One of my favorite features of Denver International Airport is the long moving walkway. I like how it helps travelers traverse the great distance across terminals at exponential speed. It’s gratifying to step on an already-moving conveyor belt and become strangely quick with minimal effort. Passing by all the regular pedestrians on the stationary floor next to me gives a sense of gliding along like a gazelle, while a slow-motion turtle next to me is doing his best to keep up.
Keep trying, little turtle.
I don’t know if WAYYYY back in the late nineties (just stop reading if you weren’t even born), you happened to see a little Gwyneth Paltrow film called Sliding Doors. At the beginning of the movie, Paltrow’s character misses her subway train (or does she?), and for the rest of the film, the viewer is given insight into two versions of Paltrow, two alternate realities of her life: one if she had made the train, and one if she had missed it.
Sometimes it feels like there are two versions of me, two realities which have to exist because there’s no other option. I can’t erase either version, because both are now essential to who I am.

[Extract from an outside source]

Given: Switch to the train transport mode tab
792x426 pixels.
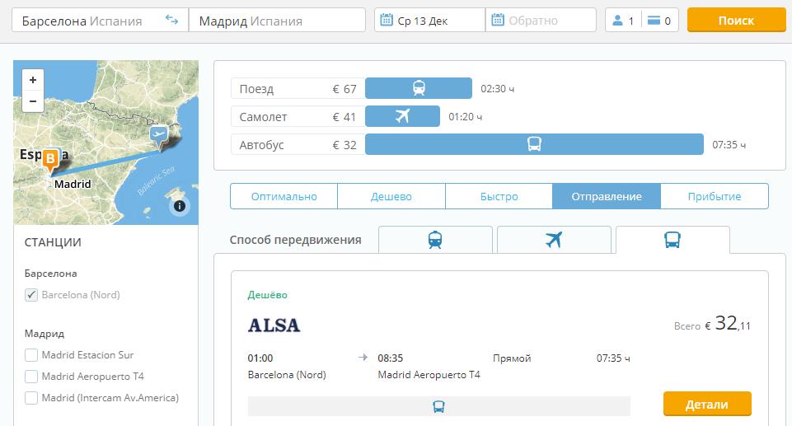Looking at the screenshot, I should click(x=435, y=240).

One version of me is on the moving walkway because that moving walkway is time. It’s impossible to stop. I couldn’t get off it if I tried. My husband is there, my kids are there, and my sweet foster son is there. The daily requirements of cooking, cleaning, wiping snotty noses, and eating chocolate are there.
The other version of me stands on the stationary ground next to the walkway. I am watching my other version be carried away by the necessities of time and living. The stationary version of me holds Elliot tightly to my chest, cradling his memory as any mommy cradles her baby. I also watch friends and family moving along the walkway, as new babies are born, houses are sold and bought, children grow up, holidays and birthdays come and go with every season.
One version of me had to get back on that moving walkway.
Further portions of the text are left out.